Social acceleration refers to three categories of change in modern social life: technological acceleration in transportation, communication, and production; acceleration of social change; and acceleration of the pace of life. Rosa (2013) advances this account from a critical theory perspective in "Social Acceleration".
How does social acceleration impact democracy?
Social acceleration in high-speed societies strains democracy through altered temporality and political consequences. The cluster description highlights explorations of these ethical and political effects. Rosa (2013) connects it to broader societal tempo changes.
What role does equality play in vulnerable populations?

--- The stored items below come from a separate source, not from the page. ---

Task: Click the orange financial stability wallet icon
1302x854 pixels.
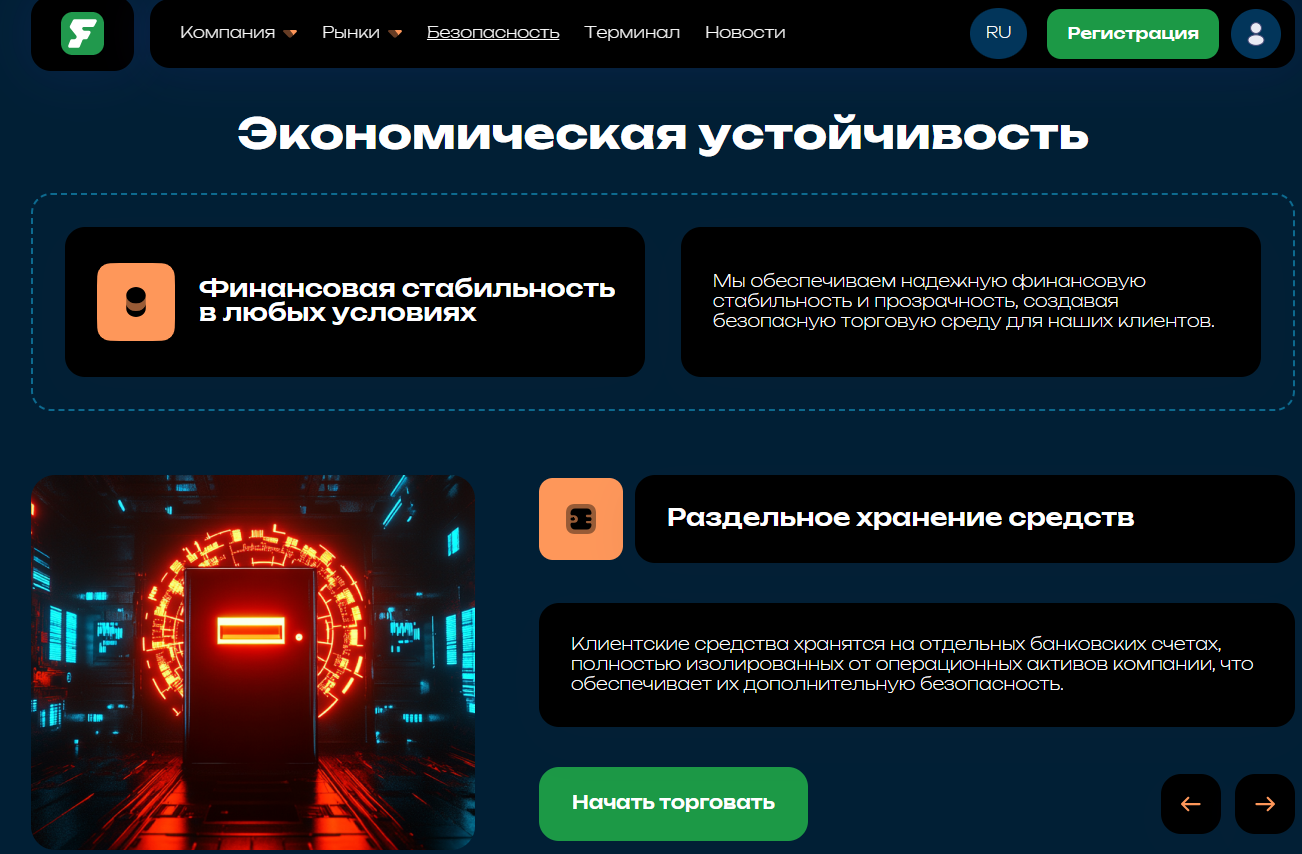Action: click(x=136, y=301)
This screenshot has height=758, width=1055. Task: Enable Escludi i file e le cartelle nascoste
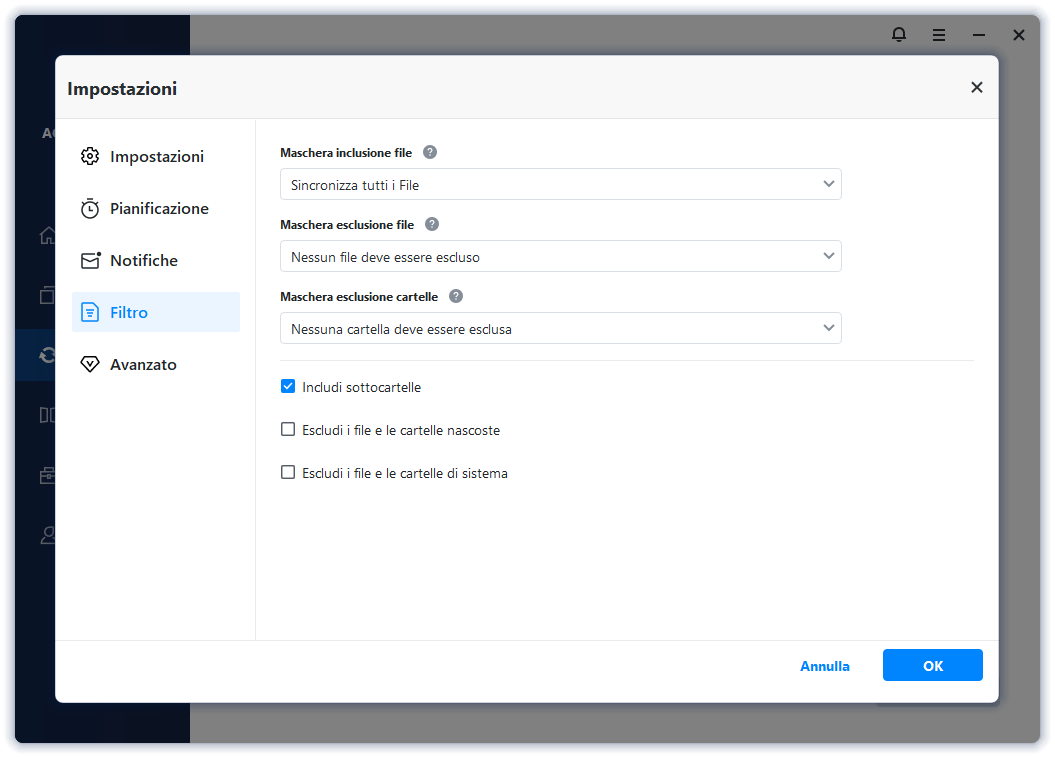click(x=288, y=430)
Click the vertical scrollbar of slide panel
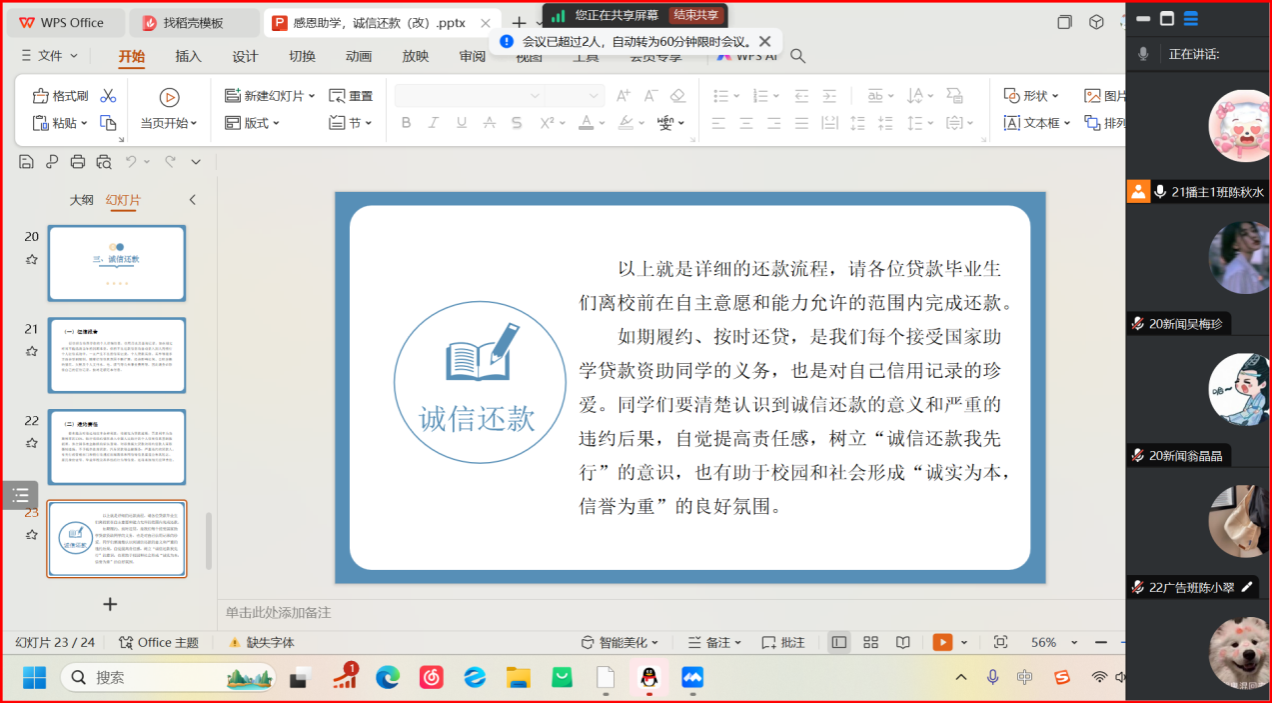1272x703 pixels. [x=209, y=541]
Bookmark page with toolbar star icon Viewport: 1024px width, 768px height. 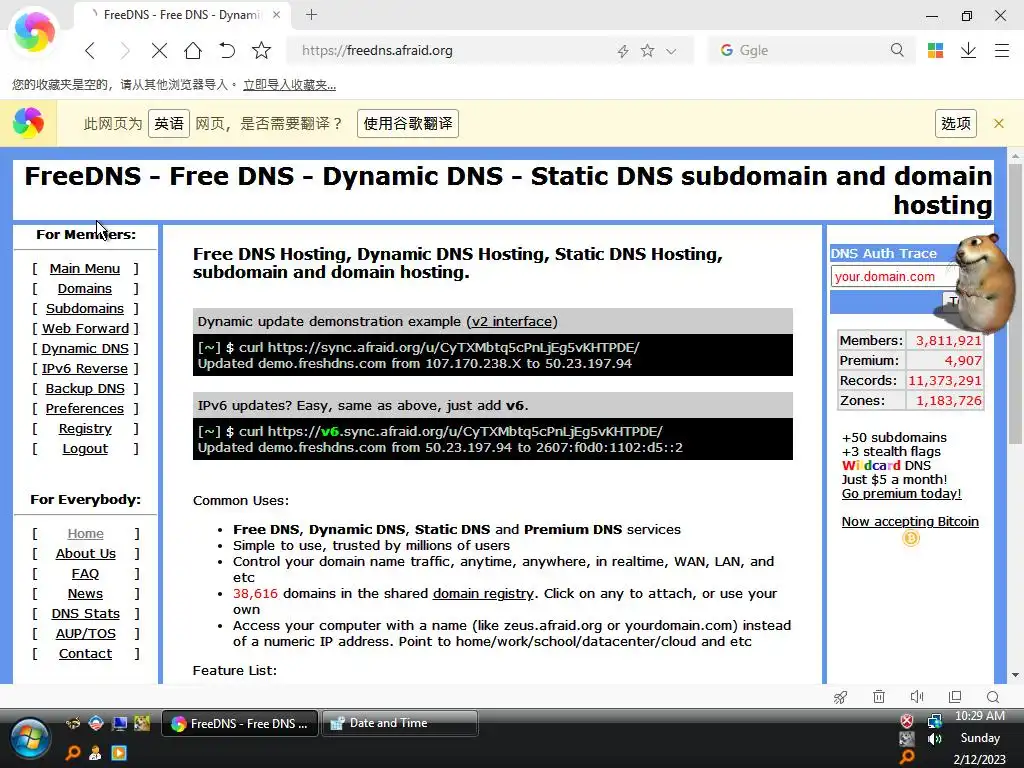click(261, 50)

Equality addresses interpreters' roles in representing and advocating for vulnerable groups, though their own vulnerability remains under-explored. Anderson (1999) investigates this in "What Is the Point of Equality?" (2890 citations).
What are key methods in philosophical anthropology here?
Methods include historical analysis of metaphors and critical theory of temporal structures. Blumenberg (1996) traces shipwreck metaphors in "Shipwreck with Spectator: Paradigm of a Metaphor for Existence," while Rosa (2013) uses critical theory in "Social Acceleration".
What is the current state of research?
The field includes 6,215 works with top papers from 1975 to 2020, focusing on social acceleration's consequences. No recent preprints or news coverage from the last 12 months is available. Highly cited works like Anderson (1999) with 2890 citations dominate.
Open Research Questions
- ? How does technological acceleration of communication and production alter democratic processes in globalized societies?
- ? What are the existential grounds of cultural selfhood amid high-speed societal changes?
- ? In what ways do neoliberal resilience ideals reshape ethical responses to social acceleration?
- ? How do historical metaphors of existence, like shipwreck, inform contemporary philosophical anthropology?
- ? Can forms of life be rationally critiqued under conditions of accelerated temporality?
Recent Trends
The field maintains 6,215 works with no specified five-year growth rate.
Citation leaders remain stable, with "What Is the Point of Equality?" by Liz Anderson at 2890 citations and "Social Acceleration" by Hartmut Rosa (2013) at 1268.
1999Absence of recent preprints or news coverage shows no shifts in the last year.